### Material to process
......

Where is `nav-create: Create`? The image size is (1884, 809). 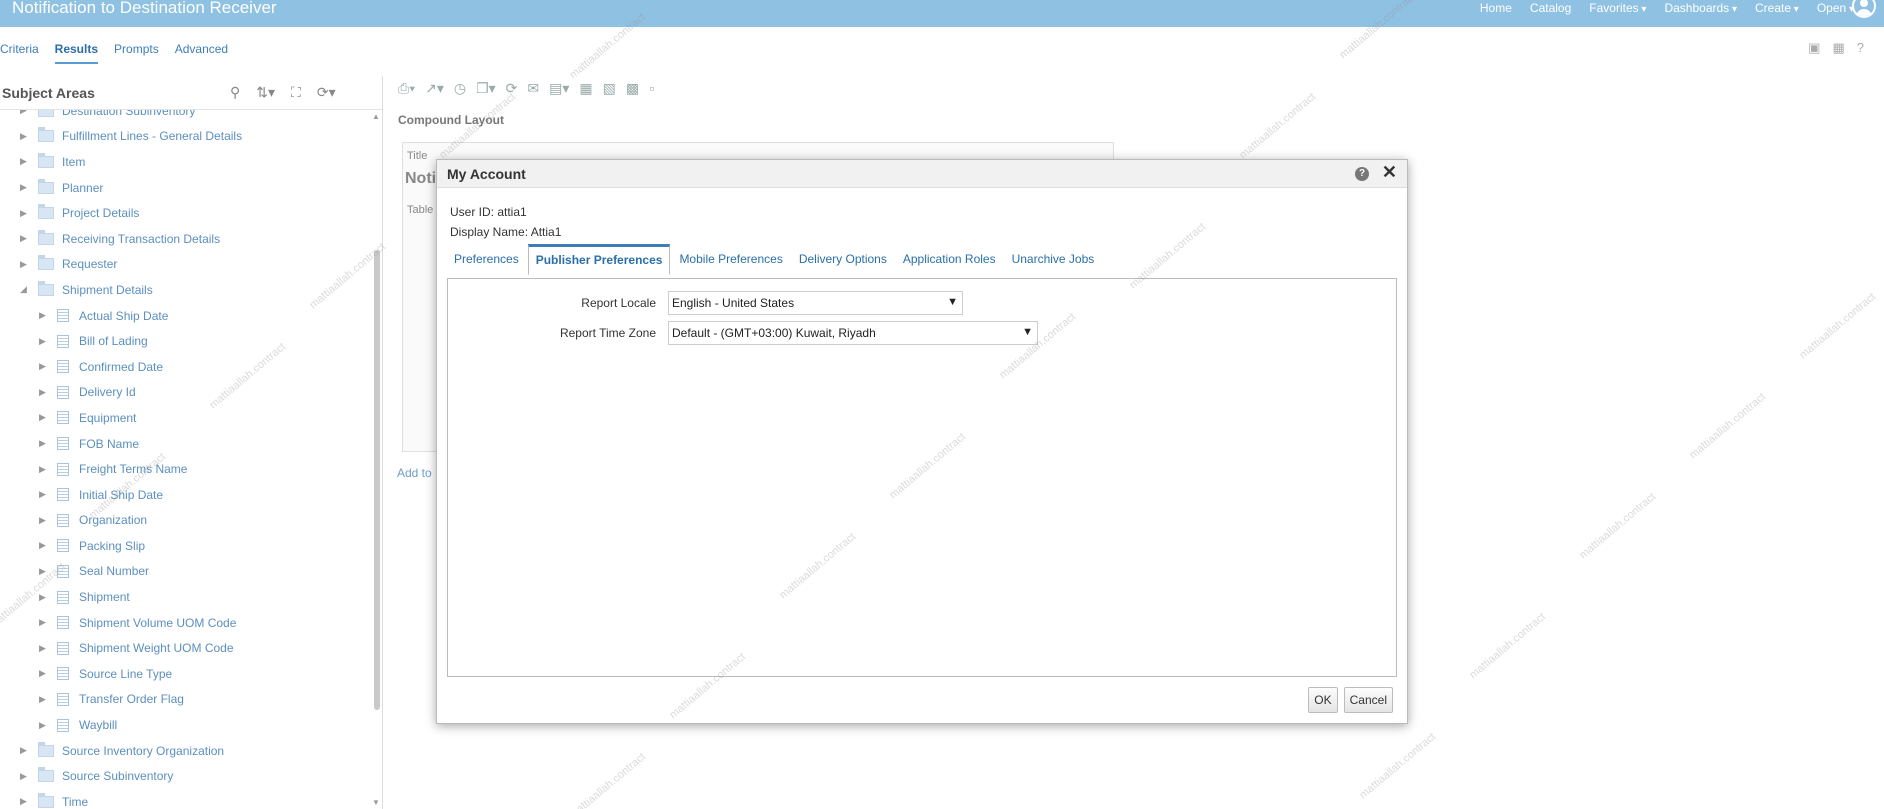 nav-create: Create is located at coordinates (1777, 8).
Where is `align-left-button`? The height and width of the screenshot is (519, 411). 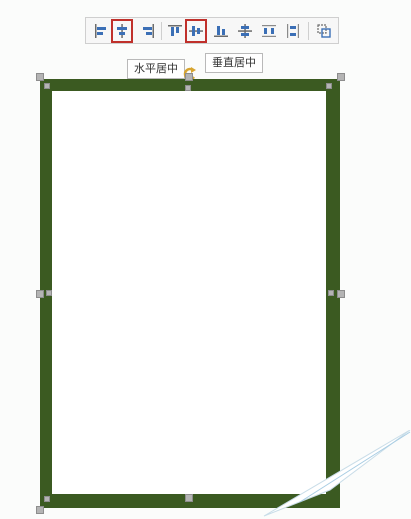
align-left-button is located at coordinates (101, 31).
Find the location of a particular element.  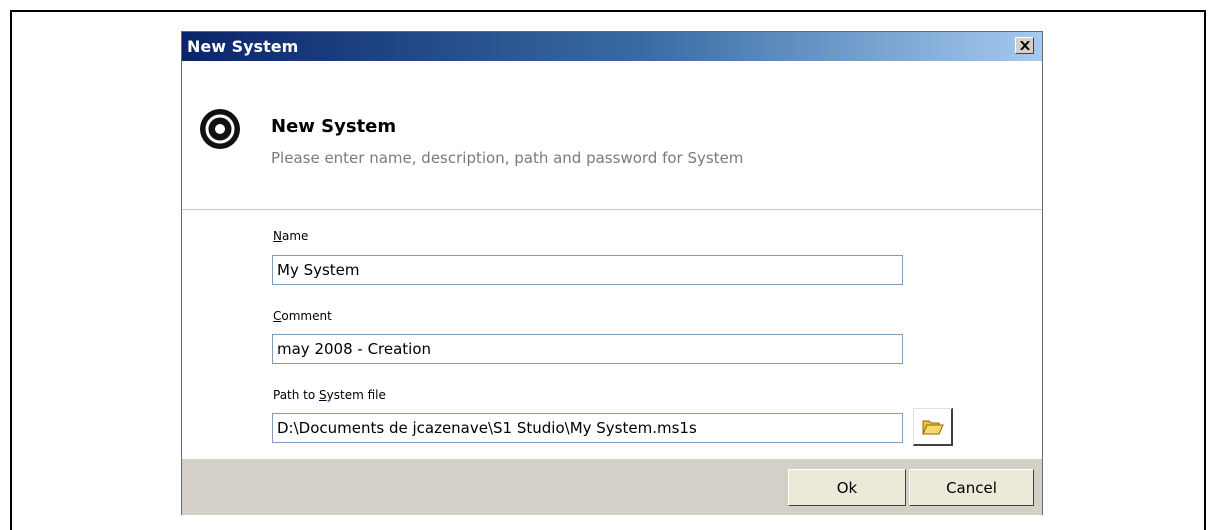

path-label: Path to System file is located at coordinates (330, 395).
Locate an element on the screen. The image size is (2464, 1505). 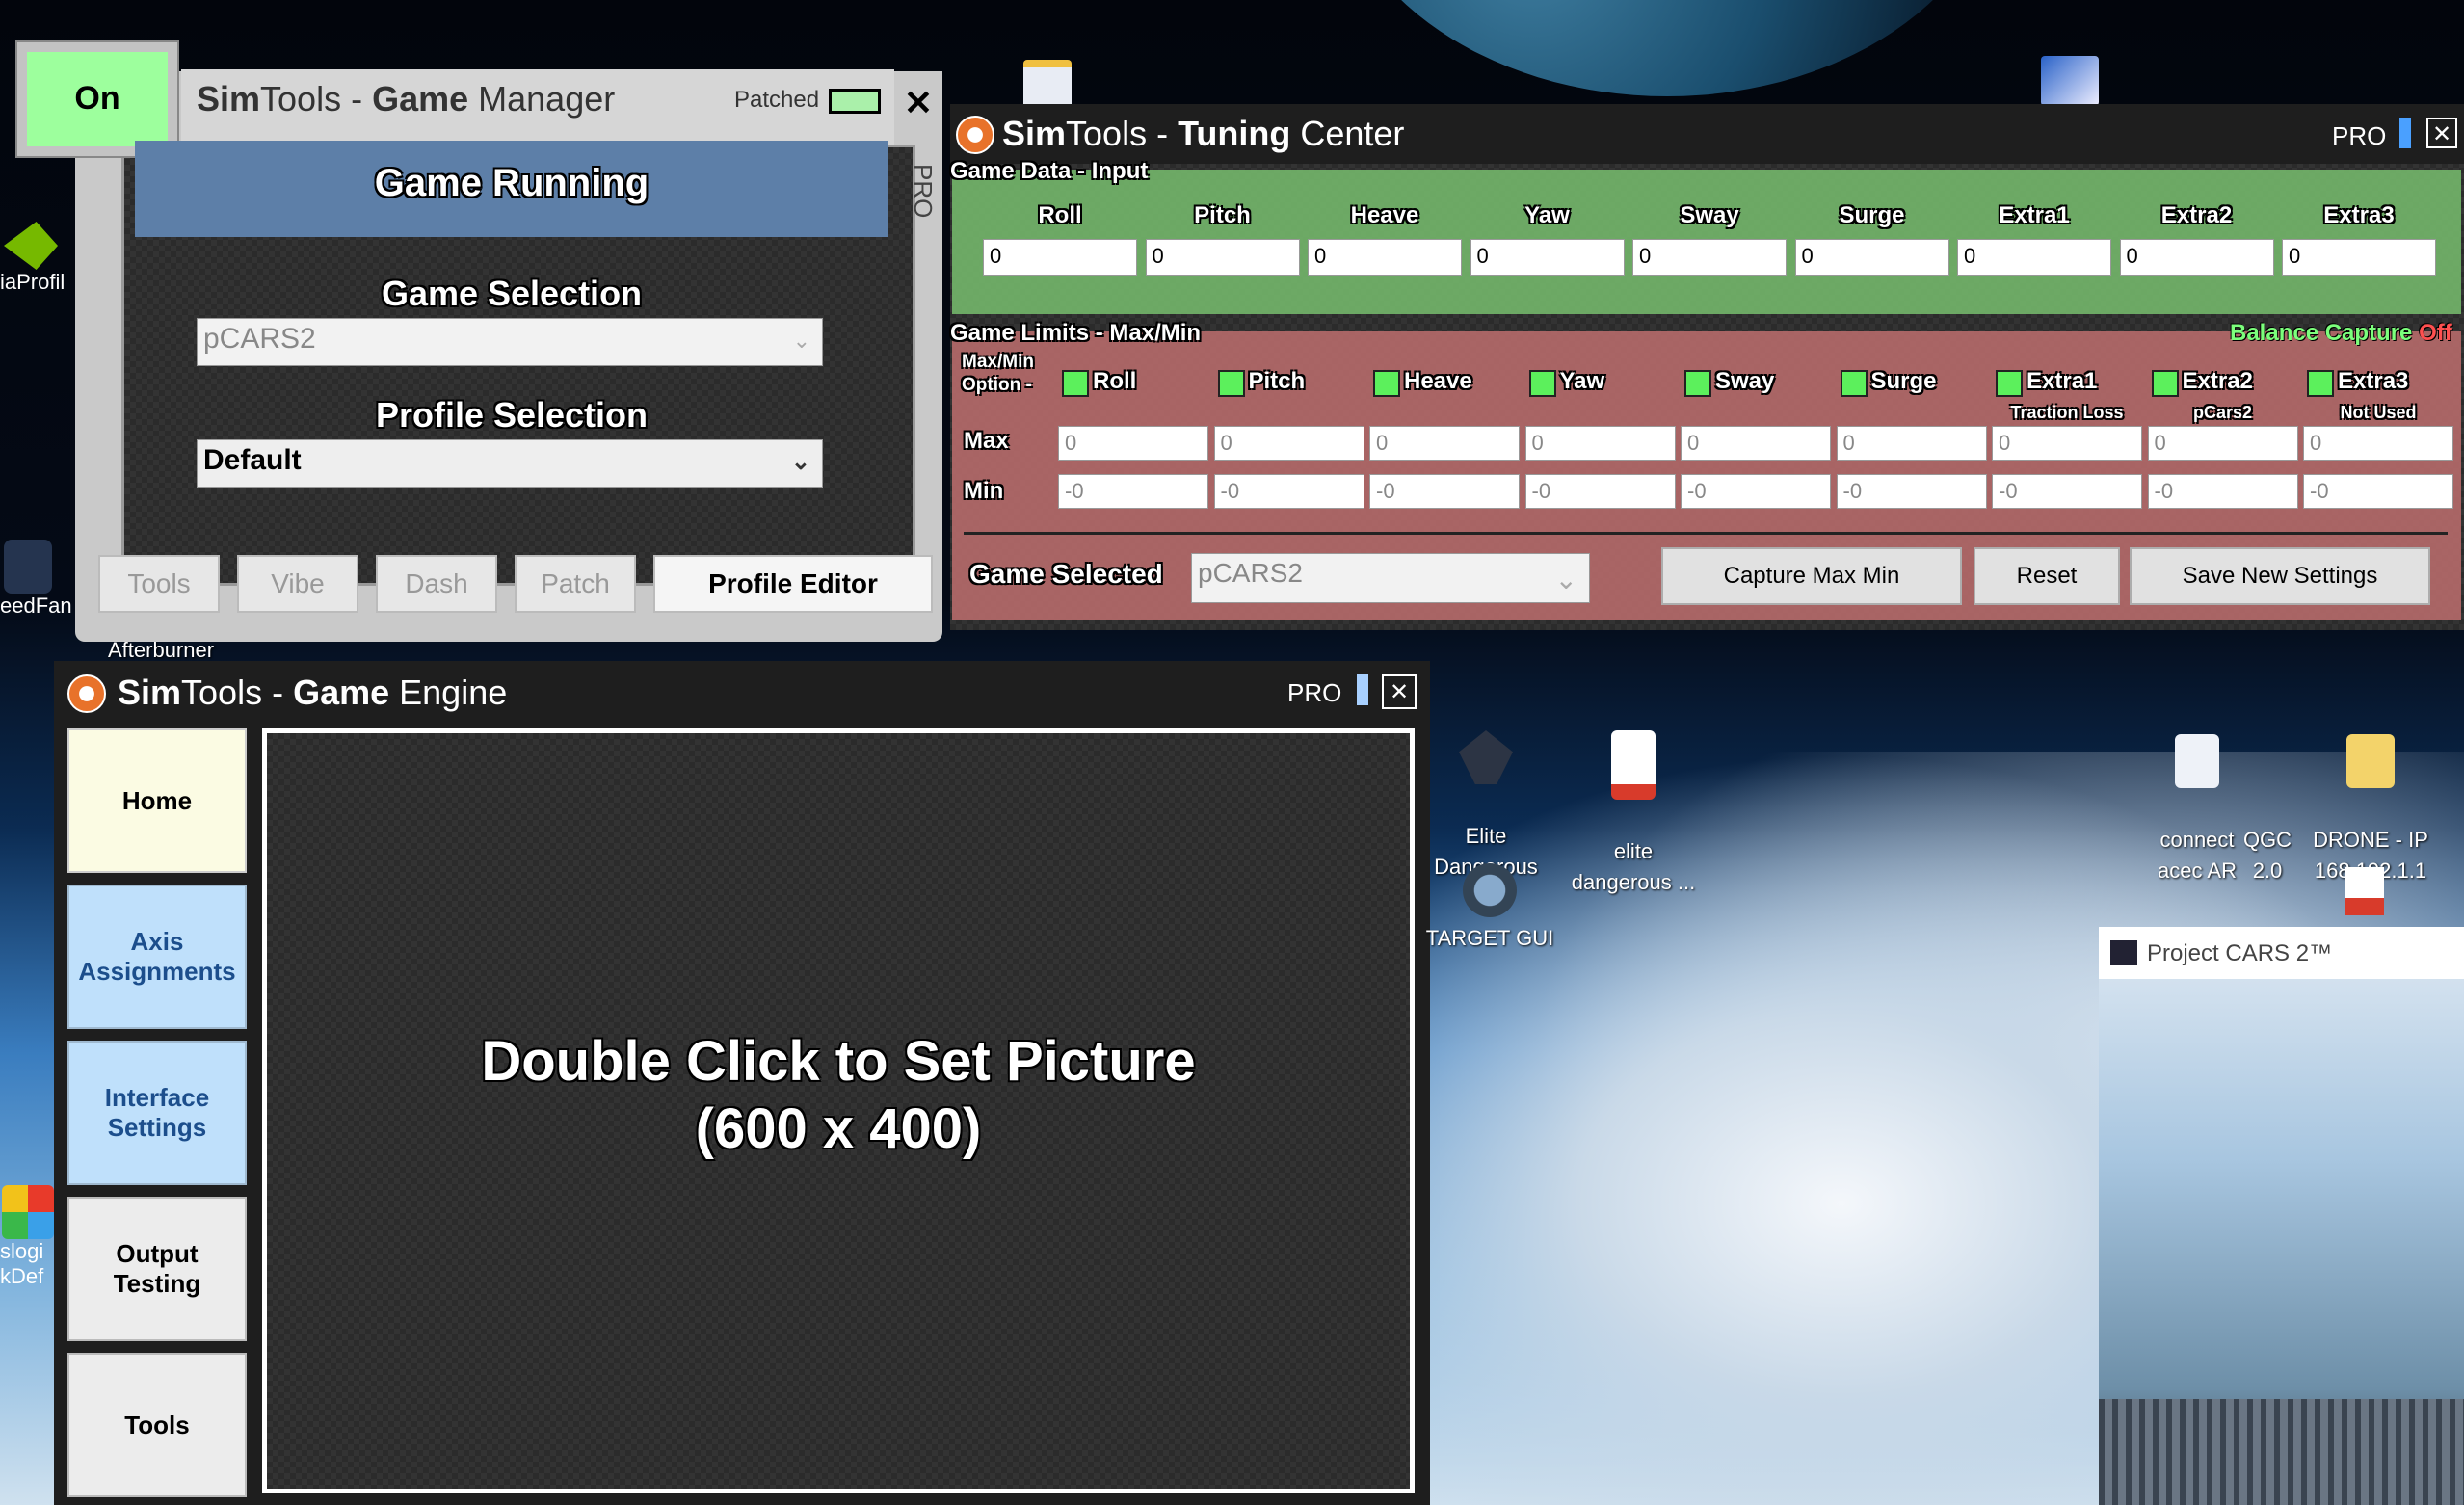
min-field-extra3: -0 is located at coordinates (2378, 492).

......

### Problem to solve
Can you format the lines from the one containing "Find the location of a particular element." through the last line as a numbered list, skipping any blank lines and leaving out the pictures?

### Response to the task
1. Find the location of a particular element.  
2. path-label: Path to System file is located at coordinates (330, 395).
3. Locate an element on the screen. The image size is (2464, 1505). 
4. min-field-extra3: -0 is located at coordinates (2378, 492).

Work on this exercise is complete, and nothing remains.